I don’t know how anyone could possibly be a better drummer than Carter Beauford of Dave Matthews Band. Given a mini drum kit at the age of four, Carter practiced in the mirror with a left hand lead on a right handed kit. By the time he started performing professionally at age nine he had accidentally made himself ambidextrous. As such he has a style that is physically impossible to emulate. Dave Matthews has used Beauford’s talents to create really complex time signatures and without him that band would not be the same. I have a really complicated relationship with Rush (Geddy Lee’s voice skeeves me out), but it is impossible to argue with the talent of Neil Peart on the drums. A man of complicated time signatures and intense drum solos (seriously he even put out a DVD on the subject), Peart plays with his drum sticks in reverse, or butt end out for greater impact. There are a lot of ways in which the drum makes the band, and I think Peart is an example of that.

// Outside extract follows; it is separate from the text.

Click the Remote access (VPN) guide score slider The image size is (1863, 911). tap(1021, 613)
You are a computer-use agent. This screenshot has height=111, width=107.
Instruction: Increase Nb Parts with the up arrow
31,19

I give a two way tie to Tre Cool of Green Day and Travis Barker of Blink 182. Like Keith Moon, both of these drummers have the high energy gene where they are always doing something more with drums, even on slower pieces. Also, Tre Cool’s drum solo at the Green Day concert still haunts my dreams, it was so complicated and fast.

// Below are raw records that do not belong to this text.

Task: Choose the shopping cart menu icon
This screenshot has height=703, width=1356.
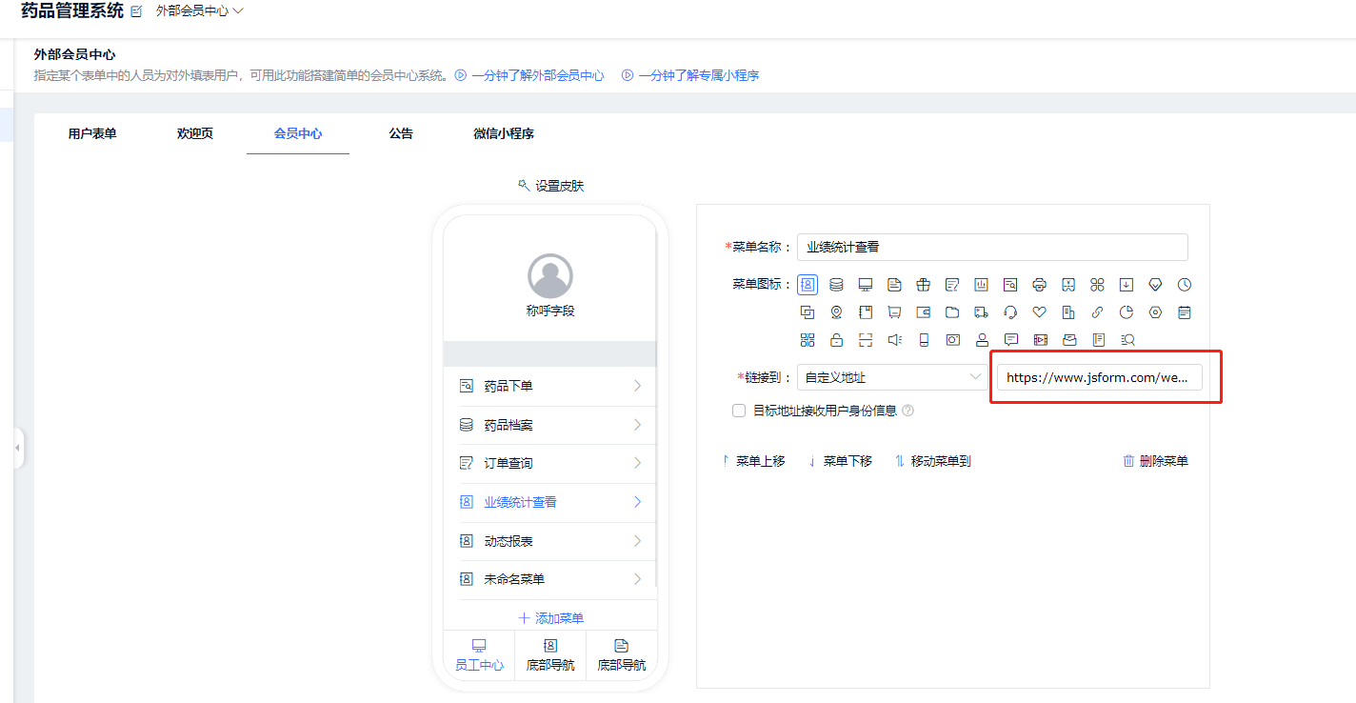Action: (x=894, y=312)
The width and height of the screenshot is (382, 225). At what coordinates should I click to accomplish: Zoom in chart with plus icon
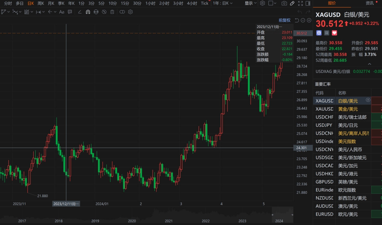point(309,20)
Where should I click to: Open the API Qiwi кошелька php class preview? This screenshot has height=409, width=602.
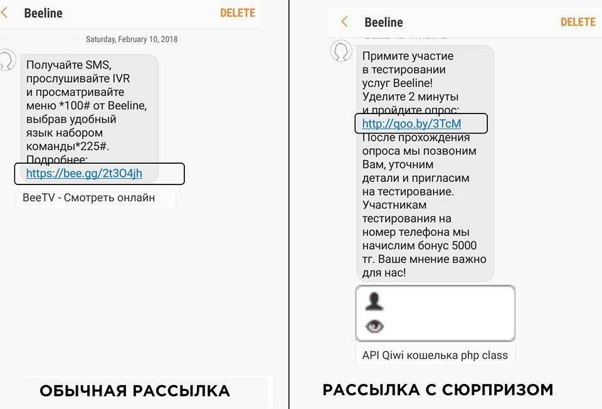435,355
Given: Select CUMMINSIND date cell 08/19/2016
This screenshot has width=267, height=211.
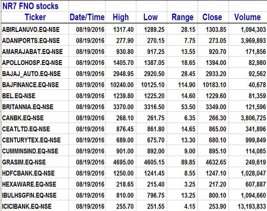Looking at the screenshot, I should (90, 151).
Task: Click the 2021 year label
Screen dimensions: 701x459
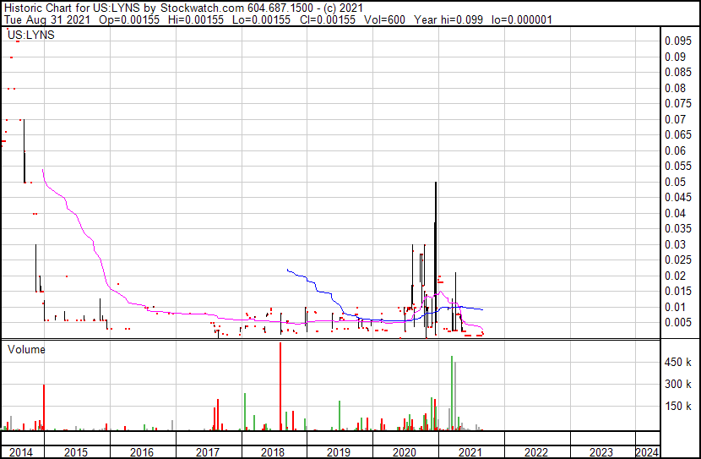Action: (470, 452)
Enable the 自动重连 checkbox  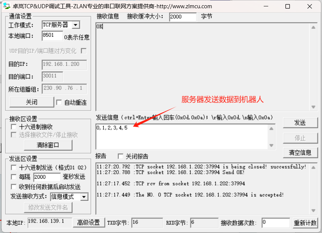click(59, 102)
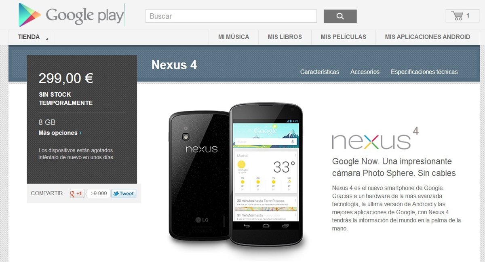Click the magnifying glass search button
The image size is (485, 262).
(x=340, y=16)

Keith Moon: Man, I wish this dude hadn’t died. In the golden age of rock, Keith Moon brought an energy to his drumming that surpassed all others in this already energetic profession. It was never good enough for Moon to just drop a simple beat for The Who. Why be simplistic when you can wail musically on the snare drum every half a second. Just listen to “Pin Ball Wizard,” for example. Each verse, everyone else in the band is casually going down a simple scale, and in the background Moon goes ham bone, every bar, with something different.